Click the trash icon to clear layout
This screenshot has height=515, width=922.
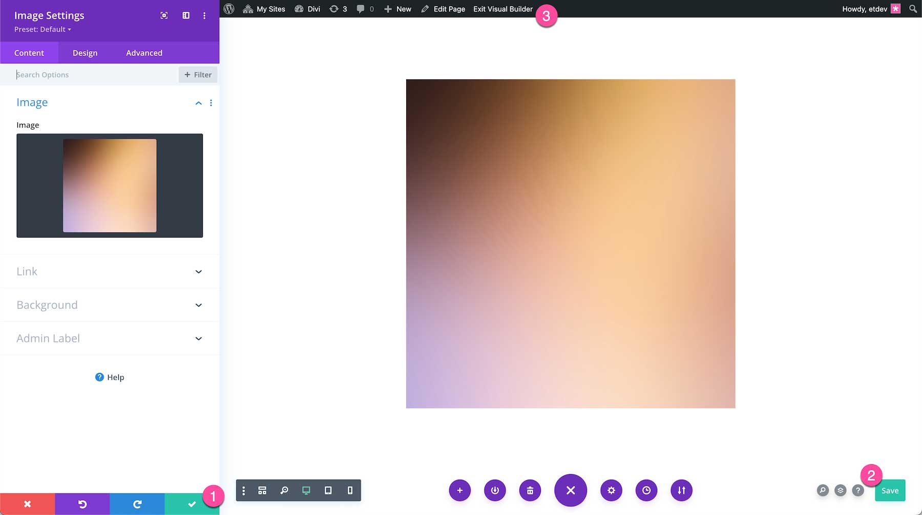pyautogui.click(x=530, y=490)
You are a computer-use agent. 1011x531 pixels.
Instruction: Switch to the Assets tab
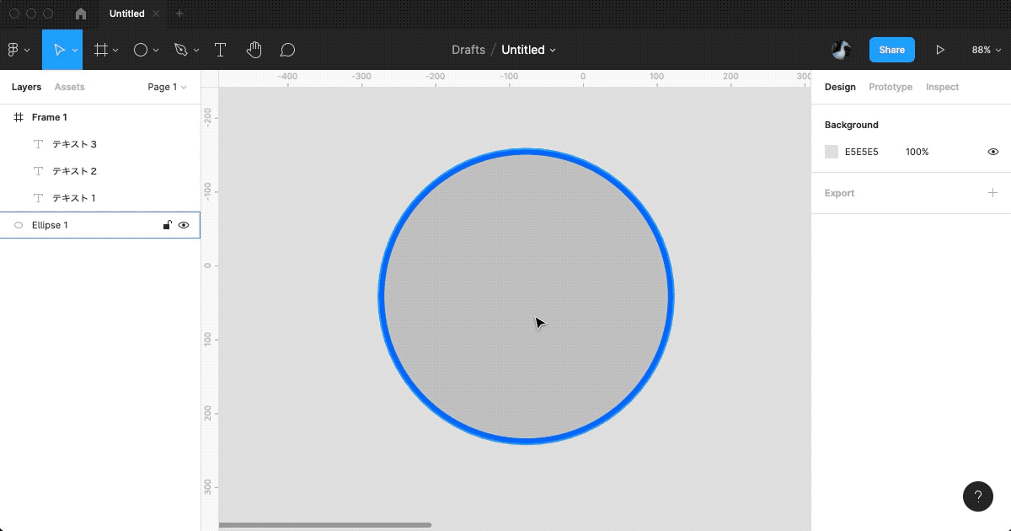point(69,87)
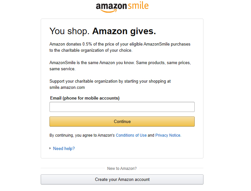Click the Email (phone for mobile accounts) label
The height and width of the screenshot is (191, 251).
[x=85, y=98]
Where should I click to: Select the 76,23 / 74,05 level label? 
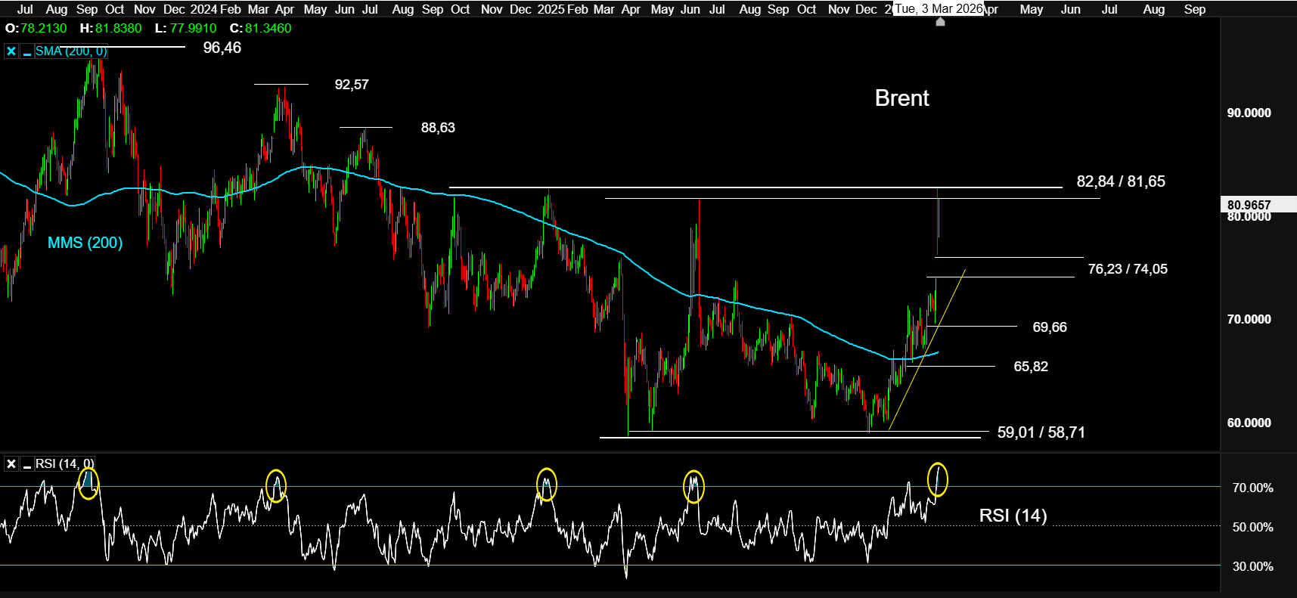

++++

Your answer must be the full listing, reproduced word for word, without its pictures.

Click the trash icon to clear layout
This screenshot has height=515, width=922.
pyautogui.click(x=530, y=490)
You are a computer-use agent. 1011x531 pixels.
Instruction: Switch to the Assets tab
point(69,87)
Click the Email (phone for mobile accounts) label
The height and width of the screenshot is (191, 251).
[x=85, y=98]
Where should I click to: Select the 76,23 / 74,05 level label? 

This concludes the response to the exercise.